EXERCISE REQUIREMENTS -
As the answer, set down the lines below from the one containing "Task: Click the small" through the one containing "Given: Collapse the ボディ folder in browser", exactly and inclusively, and no others.

++++++++++++++++++++

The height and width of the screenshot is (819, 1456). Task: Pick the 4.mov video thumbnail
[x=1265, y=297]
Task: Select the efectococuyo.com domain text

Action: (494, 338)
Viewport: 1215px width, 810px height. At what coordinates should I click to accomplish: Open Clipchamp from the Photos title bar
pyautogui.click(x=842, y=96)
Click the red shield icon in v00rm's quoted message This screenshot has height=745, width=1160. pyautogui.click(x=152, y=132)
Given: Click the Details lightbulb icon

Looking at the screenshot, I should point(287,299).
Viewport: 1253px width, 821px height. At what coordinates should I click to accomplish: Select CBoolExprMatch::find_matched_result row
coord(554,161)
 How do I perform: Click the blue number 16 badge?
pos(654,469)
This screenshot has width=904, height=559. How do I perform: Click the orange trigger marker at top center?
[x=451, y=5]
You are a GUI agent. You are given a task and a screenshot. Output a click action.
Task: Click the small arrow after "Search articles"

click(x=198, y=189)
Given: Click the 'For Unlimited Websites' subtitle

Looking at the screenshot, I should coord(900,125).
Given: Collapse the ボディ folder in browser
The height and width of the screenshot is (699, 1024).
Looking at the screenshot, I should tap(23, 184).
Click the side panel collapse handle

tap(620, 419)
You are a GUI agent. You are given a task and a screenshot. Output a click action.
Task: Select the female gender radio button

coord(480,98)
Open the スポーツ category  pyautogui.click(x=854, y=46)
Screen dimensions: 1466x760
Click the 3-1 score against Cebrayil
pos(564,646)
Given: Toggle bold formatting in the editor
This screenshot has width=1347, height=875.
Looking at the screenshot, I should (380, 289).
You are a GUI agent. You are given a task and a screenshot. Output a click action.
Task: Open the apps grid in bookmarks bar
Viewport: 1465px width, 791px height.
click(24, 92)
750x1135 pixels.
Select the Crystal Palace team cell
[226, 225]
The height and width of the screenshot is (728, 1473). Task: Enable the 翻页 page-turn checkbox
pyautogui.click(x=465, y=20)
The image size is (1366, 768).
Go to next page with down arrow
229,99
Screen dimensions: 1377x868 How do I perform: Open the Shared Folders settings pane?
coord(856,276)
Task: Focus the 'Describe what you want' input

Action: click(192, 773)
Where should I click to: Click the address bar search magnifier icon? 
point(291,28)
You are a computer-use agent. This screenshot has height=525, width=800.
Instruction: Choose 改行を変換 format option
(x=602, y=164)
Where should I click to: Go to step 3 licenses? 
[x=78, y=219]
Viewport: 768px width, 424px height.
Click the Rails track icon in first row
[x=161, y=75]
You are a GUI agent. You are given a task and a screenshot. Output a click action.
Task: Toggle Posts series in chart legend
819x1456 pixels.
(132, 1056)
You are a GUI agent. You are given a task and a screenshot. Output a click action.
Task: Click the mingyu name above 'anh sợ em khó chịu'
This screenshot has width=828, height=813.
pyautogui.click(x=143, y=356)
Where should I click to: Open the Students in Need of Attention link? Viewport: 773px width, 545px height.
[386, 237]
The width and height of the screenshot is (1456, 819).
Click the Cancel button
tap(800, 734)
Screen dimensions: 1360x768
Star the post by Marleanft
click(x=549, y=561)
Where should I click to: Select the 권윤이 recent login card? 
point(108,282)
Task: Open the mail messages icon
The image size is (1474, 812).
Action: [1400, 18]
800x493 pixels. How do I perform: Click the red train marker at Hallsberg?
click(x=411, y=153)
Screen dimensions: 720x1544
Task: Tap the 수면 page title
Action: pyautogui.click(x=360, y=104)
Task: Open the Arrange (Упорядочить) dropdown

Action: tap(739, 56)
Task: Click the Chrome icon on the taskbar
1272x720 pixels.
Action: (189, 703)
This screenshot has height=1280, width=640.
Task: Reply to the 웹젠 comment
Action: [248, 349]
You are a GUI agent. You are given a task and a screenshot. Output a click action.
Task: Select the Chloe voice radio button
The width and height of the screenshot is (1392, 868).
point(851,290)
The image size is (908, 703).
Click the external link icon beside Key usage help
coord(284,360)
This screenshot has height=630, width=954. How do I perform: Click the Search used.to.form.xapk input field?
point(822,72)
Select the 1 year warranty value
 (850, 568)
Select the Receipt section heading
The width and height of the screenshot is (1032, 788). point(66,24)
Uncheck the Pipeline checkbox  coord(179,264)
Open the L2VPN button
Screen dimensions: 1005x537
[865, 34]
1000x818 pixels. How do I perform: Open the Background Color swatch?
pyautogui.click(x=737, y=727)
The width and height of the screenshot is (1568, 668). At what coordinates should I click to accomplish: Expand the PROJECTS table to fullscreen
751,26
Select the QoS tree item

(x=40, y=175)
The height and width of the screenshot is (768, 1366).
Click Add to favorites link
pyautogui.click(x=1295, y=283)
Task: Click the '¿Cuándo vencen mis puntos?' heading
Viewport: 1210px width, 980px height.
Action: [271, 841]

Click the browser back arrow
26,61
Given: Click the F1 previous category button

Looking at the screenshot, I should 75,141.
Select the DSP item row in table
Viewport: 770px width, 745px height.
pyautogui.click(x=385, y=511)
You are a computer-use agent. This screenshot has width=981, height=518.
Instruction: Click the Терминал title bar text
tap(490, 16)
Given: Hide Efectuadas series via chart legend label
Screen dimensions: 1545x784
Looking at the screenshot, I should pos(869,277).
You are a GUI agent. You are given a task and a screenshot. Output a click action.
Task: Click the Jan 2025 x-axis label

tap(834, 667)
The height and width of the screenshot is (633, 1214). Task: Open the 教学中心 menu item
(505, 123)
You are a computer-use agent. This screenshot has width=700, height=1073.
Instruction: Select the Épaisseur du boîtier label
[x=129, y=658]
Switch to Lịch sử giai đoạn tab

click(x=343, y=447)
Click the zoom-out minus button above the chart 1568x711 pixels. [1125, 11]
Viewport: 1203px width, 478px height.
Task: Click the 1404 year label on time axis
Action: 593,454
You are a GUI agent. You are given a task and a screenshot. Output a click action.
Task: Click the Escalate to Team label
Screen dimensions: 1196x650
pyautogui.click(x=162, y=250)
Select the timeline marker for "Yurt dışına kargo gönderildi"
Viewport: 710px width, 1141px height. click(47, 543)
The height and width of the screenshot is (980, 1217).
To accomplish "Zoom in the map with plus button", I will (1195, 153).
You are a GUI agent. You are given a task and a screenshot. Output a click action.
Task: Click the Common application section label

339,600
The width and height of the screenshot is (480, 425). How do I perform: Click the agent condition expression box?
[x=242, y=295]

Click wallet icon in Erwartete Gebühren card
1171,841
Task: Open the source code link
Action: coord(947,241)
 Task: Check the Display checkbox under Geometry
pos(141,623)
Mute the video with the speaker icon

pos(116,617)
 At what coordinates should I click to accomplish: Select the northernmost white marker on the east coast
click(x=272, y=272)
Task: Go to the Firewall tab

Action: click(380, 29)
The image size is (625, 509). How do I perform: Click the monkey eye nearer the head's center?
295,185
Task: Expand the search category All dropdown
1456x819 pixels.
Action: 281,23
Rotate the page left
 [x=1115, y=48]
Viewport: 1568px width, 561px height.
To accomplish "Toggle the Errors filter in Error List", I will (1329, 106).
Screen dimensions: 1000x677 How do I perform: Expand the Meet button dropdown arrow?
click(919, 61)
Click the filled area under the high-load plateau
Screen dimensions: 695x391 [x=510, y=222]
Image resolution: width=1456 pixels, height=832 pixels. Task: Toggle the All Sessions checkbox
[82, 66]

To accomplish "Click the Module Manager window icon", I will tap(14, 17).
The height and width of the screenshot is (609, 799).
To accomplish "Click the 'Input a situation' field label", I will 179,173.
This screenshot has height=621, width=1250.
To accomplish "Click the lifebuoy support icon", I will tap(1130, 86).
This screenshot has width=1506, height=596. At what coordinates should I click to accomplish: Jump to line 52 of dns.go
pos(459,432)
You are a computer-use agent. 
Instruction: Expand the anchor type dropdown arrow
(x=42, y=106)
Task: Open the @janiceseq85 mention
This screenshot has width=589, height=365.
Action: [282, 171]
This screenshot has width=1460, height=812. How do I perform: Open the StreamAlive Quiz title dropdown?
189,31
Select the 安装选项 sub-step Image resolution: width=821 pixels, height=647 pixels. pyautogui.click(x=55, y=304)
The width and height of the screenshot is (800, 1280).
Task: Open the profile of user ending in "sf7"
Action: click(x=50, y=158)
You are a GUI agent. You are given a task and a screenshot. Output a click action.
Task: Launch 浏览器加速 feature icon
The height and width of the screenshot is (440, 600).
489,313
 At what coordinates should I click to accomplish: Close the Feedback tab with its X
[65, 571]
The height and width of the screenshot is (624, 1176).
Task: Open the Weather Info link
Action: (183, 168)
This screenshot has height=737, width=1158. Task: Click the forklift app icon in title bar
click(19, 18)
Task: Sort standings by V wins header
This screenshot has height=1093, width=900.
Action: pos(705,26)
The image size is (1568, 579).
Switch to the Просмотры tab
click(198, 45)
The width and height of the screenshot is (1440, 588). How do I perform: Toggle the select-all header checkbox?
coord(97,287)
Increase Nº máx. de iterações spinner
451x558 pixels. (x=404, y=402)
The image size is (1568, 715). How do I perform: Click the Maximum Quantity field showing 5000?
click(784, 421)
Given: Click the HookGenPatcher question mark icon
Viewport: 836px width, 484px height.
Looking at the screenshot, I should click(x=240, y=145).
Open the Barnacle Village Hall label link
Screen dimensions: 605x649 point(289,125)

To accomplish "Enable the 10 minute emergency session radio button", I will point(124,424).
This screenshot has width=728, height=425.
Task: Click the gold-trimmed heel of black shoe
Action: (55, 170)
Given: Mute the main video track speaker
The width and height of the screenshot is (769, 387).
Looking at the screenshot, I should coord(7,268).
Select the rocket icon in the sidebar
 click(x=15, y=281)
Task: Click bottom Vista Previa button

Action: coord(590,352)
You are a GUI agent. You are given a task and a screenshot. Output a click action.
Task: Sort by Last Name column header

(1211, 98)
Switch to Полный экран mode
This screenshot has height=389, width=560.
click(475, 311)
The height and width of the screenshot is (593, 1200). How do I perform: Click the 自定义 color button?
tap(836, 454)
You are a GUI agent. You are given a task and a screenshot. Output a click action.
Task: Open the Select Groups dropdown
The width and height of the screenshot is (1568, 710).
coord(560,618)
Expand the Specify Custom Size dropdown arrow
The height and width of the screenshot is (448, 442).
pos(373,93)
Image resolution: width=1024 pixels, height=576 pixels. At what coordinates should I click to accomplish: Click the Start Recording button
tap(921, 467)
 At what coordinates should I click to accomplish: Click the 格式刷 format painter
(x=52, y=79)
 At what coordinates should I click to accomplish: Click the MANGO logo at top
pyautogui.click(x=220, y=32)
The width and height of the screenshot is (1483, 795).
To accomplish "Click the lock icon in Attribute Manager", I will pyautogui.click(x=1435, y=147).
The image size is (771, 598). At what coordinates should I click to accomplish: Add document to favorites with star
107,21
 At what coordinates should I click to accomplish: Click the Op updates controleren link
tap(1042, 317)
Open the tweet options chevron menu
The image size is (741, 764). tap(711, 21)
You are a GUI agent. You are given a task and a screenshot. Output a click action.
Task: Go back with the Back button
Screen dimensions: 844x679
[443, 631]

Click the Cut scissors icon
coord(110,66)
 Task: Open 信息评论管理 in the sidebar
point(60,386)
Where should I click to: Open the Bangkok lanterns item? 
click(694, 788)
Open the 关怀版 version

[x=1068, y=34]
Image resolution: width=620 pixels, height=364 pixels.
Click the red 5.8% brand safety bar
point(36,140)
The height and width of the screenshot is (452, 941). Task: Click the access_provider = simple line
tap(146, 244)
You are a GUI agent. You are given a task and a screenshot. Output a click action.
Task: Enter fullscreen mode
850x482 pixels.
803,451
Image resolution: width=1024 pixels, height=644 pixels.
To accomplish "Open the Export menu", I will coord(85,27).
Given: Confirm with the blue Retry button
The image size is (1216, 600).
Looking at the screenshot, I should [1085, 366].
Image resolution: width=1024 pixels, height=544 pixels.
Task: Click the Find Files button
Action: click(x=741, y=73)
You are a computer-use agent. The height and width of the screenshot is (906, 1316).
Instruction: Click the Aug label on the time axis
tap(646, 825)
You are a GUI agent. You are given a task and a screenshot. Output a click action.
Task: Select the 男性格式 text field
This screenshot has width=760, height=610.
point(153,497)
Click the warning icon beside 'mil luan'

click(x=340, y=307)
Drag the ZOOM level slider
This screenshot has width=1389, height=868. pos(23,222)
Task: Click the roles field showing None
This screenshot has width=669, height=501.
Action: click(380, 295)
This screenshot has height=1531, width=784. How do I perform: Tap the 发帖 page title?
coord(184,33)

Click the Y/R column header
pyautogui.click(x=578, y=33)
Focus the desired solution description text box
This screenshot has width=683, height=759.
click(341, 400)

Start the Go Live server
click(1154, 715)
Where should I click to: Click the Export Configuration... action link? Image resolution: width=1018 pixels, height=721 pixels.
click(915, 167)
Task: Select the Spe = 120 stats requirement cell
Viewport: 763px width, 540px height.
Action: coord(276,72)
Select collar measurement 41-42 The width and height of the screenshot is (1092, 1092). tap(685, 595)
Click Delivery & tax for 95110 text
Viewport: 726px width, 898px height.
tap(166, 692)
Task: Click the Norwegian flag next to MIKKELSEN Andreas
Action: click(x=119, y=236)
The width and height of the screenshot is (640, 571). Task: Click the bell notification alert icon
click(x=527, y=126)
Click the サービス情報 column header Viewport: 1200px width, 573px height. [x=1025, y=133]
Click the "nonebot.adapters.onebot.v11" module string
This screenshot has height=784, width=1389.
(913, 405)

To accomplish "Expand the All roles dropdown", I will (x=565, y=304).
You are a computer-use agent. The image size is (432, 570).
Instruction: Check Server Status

++++++++++++++++++++

TASK ANSWER -
Task: Click the small arrow after "Search articles"

click(x=198, y=189)
Given: Click the 'For Unlimited Websites' subtitle

Looking at the screenshot, I should coord(900,125).
Given: Collapse the ボディ folder in browser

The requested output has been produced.